特色検査研究の記事を書き始めてから、このブログのアクセス数が綺麗に右肩下がりです。2月3月は1日に5000pv以上あった(特に2月は2万pv/日に届く日もあった)このブログも、4月は4000pvまで落ち込み、特にこの3日間は4000pvにも届かないところまできてしまいました。特色検査の分析記事なんて、超マニアックすぎて誰も読んでくれないのでしょうね。しかも解いたことのある人にしか分からない内容だし。でも、アクセス数の減少にも負けず、来年度の受験生のため、また自分自身の教務力アップのためにコツコツと続けていきますよ。
ということで、特色検査分析第3弾の今回は厚木高校です。
参考:昨年度の記事「厚木高校2015年度特色検査研究:分析と対策法をまとめてみた」
大問が2問→3問に:問題傾向や構成はほぼ例年通り
問題構成は昨年度の大問2題から今年度は大問3題に増えました。大問の増加により、全体的な設問数も昨年度11問から今年度は14問とやや増加しました。厚木高校の特色では、一昨年度が大問3題構成の設問数12問だったので、基本的な問題構成はそれほど変化があったとは感じません。また、前半は英語長文読解、後半は理系応用問題という出題傾向も例年通りでした。
厚木の特色は「量より質」!
小田原特色の24問、平塚江南特色の21問と比べると、厚木特色は14問と少なく感じますが、問題数が少ないからと言って決して時間に余裕があるわけではありません。むしろ、全ての問題をきちんと解こうとすると、小田原・平塚江南よりも時間が圧倒的に足りなくなってしまうでしょう。それくらい、厚木の特色は1問1問にかかる負荷が大きいのが特徴です。負荷が大きいということは、簡単に解けないということです。
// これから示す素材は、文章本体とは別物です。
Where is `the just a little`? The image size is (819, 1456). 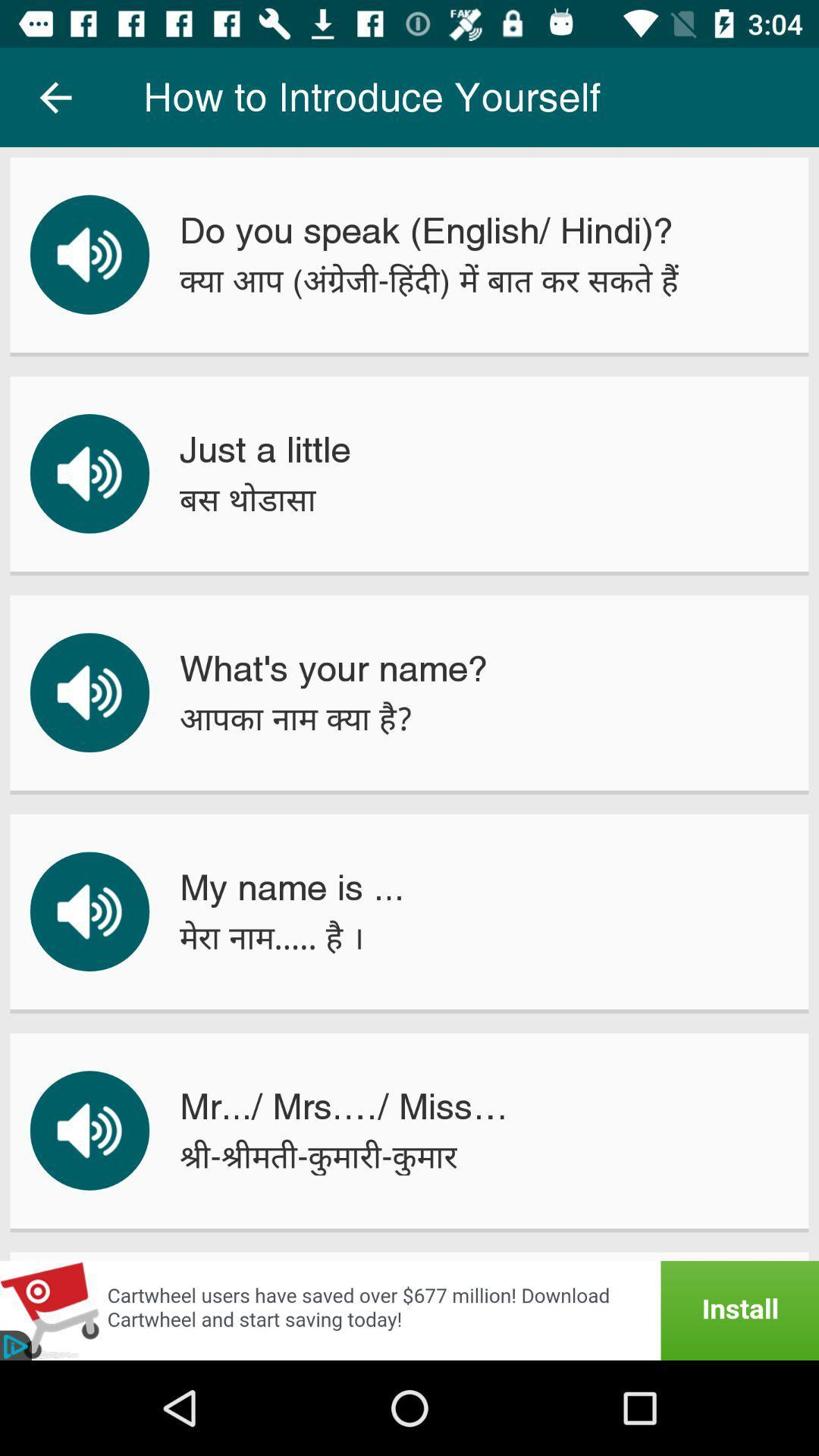 the just a little is located at coordinates (264, 449).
後で詳しく書きますが、特に理系応用問題では、思考力や計算力のどちらも非常に高いものが求められています。1つの問題を考え、答えを導き出す過程で相当な時間を要するものが少なくありません。
小田原や平塚江南が「量勝負」であれば、厚木は「質」で勝負してきています。時間内に解ける問題をどれだけスピーディーに解けるかではなく、どれだけ深く熟考し、正確に答えを導き出せるかが問われています。
問題Ⅰ:英語長文読解
それでは、それぞれの大問を見ていきましょう。問題Ⅰは英語の長文読解でした。読解量が多くまた注釈も多いので難易度は高めですが、馴染みやすい題材で会話文として書かれているので、そこまで読みにくいといった印象は受けないでしょう。難易度はやや難しめの都道府県公立入試(大阪府とか)〜中堅私立レベルだと思います。長文に対する設問もそれほど捻ったものもなく、長文がしっかりと読めていれば難なく解くことができます。厚木高校受験生レベルだと、これくらいの長文は簡単に読みこなせなければいけません。
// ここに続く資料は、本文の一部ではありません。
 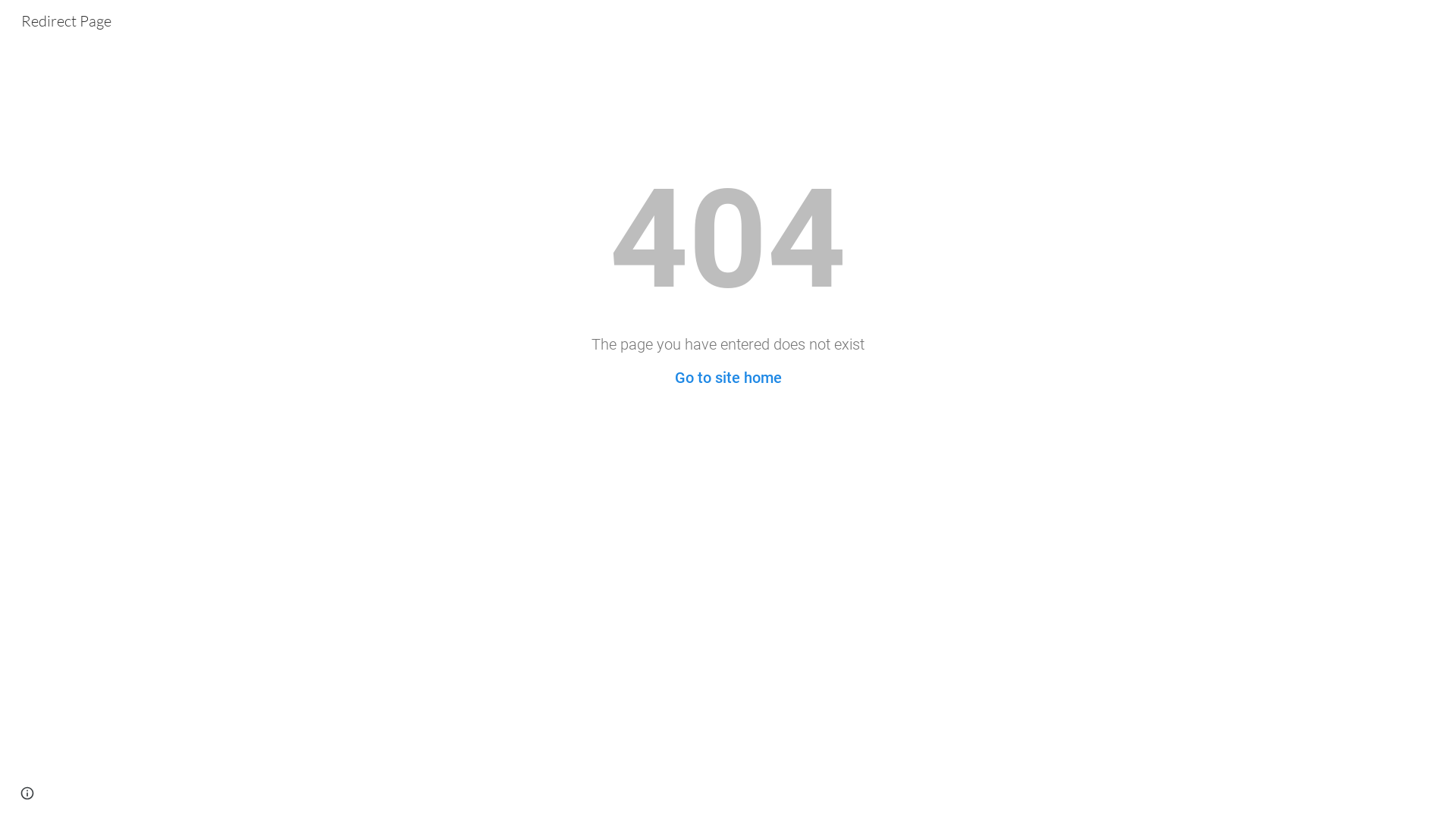 I want to click on 'Redirect Page', so click(x=65, y=19).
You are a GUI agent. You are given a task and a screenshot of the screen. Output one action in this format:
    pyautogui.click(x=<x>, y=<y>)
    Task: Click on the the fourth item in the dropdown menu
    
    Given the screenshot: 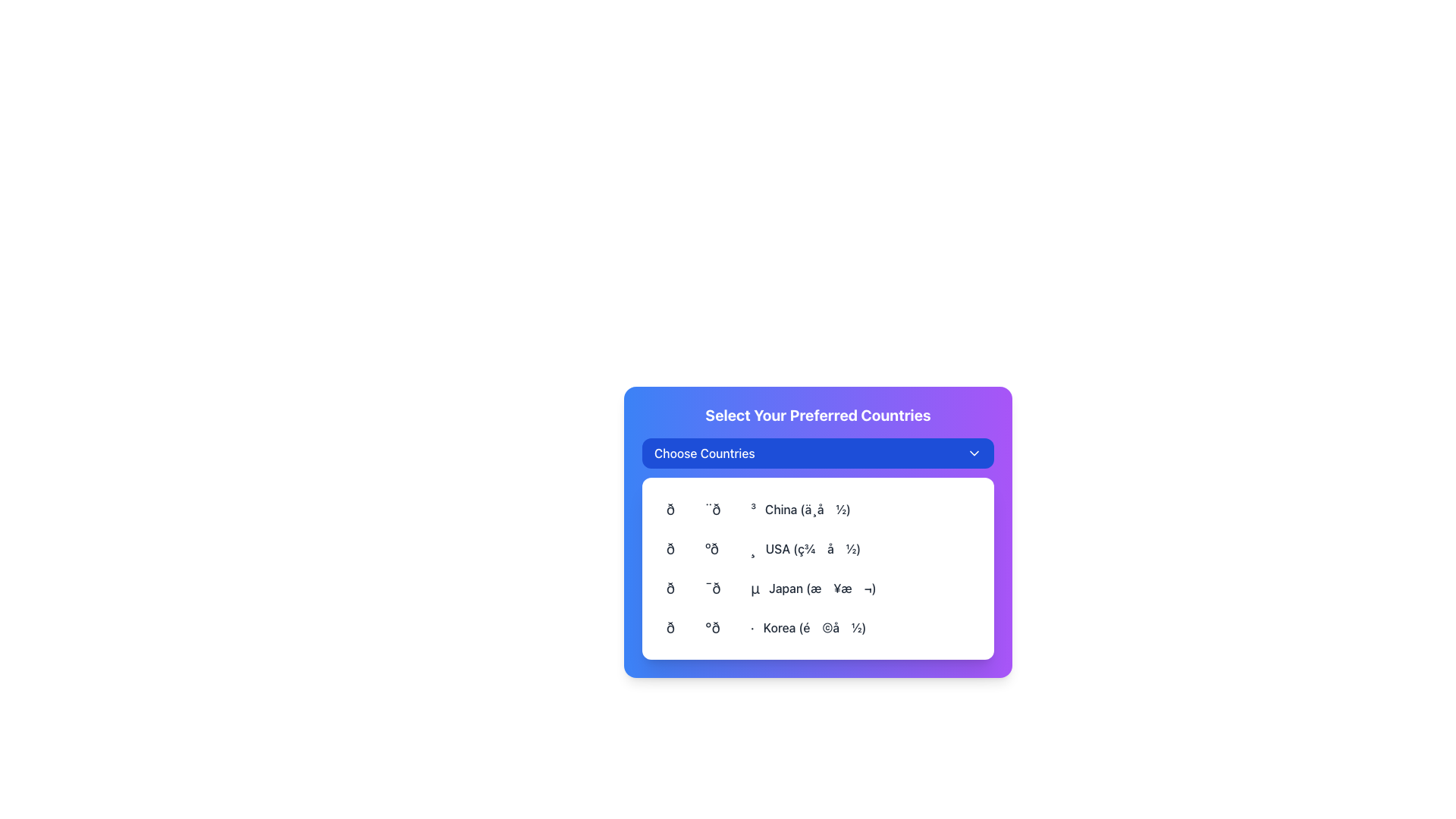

昨年度も同じようなことを書きましたが、厚木特色の真の難しさは後半の理系問題にあります。そう考えると、前半の英語長文は、あまり時間をかけず、しかも全問正解に限りなく近づけることが厚木攻略のポイントです。ちなみに、この問題Ⅰだけで配点が50点。100点満点のちょうど半分にあたります。ここで50点満点を取ることができれば、かなり楽になるでしょう。
問題Ⅱ:NEWタイプの問題「理系の仮説と検証」
問題Ⅱはたった2問。どちらも35字以内で記述される論述です。実際にこの特色検査を受検した受検生にとっては、この問題は雲を掴むような感覚だったのでないかと推測できます。それくらい、問題の本質が捉えにくく、一体何を解答すればいいのか、そもそも何を聞かれているのかも見えづらい問題でした。
と言っても、文章だけではこの問題の本質が説明しづらいので、一度解いてみてください。問題を解くための知識は全く必要ないので、解こうと思えば小学生でも解ける問題です(そんな小学生はいないと思いますが)。
たった3行で書かれた<実験1>から、ヤツデの葉の成分の性質の特徴を推測しなければいけません。圧倒的に情報不足です。たった3行にまとめられた情報をもとに、自分で仮説を立て、その仮説が実験結果に合うように検証してようやく、解答を導くことができるのです。
ちなみにこの問の模範解答は、
問6:ある温度の時に黒色が現れ、さらに高い温度の時に黒色は出ない。
問7:一度黒色になる温度より高温になった成分は、黒色にはならない。
となります。正直、この解答を導き出せた受検生はどれだけいるのでしょう。正答率はともあれ、一つの事象に対して仮説→検証を繰り返すこと、これが理科の本質といえば本質です。厚木高校の問題Ⅱは、この本質と理想にあえて切り込んできた問題だったのでしょう(個人的には、もう少し情報を付け加え、受検生に解きやすくしても良かったような気がします。これではせっかくの問題も解いてもらえません)。
問題Ⅲ:理系応用問題「海面の上昇」
問題Ⅲは、厚木高校らしい理系応用問題です。南極の氷が解けることによる海面上昇をテーマにした問題でした。一昨年度(H26年度)の小田原高校の特色検査にも似たような問題が登場していましたが、それをもっと難しくしたバージョンです。ちなみにですが、特色検査では各校似たようなテーマが多く出題されます。H28年度の厚木とH26年度の小田原の「海面上昇」、他にもH28年度の小田原の「輸送距離と地産地消」は、H27年度の湘南でも出題されていました。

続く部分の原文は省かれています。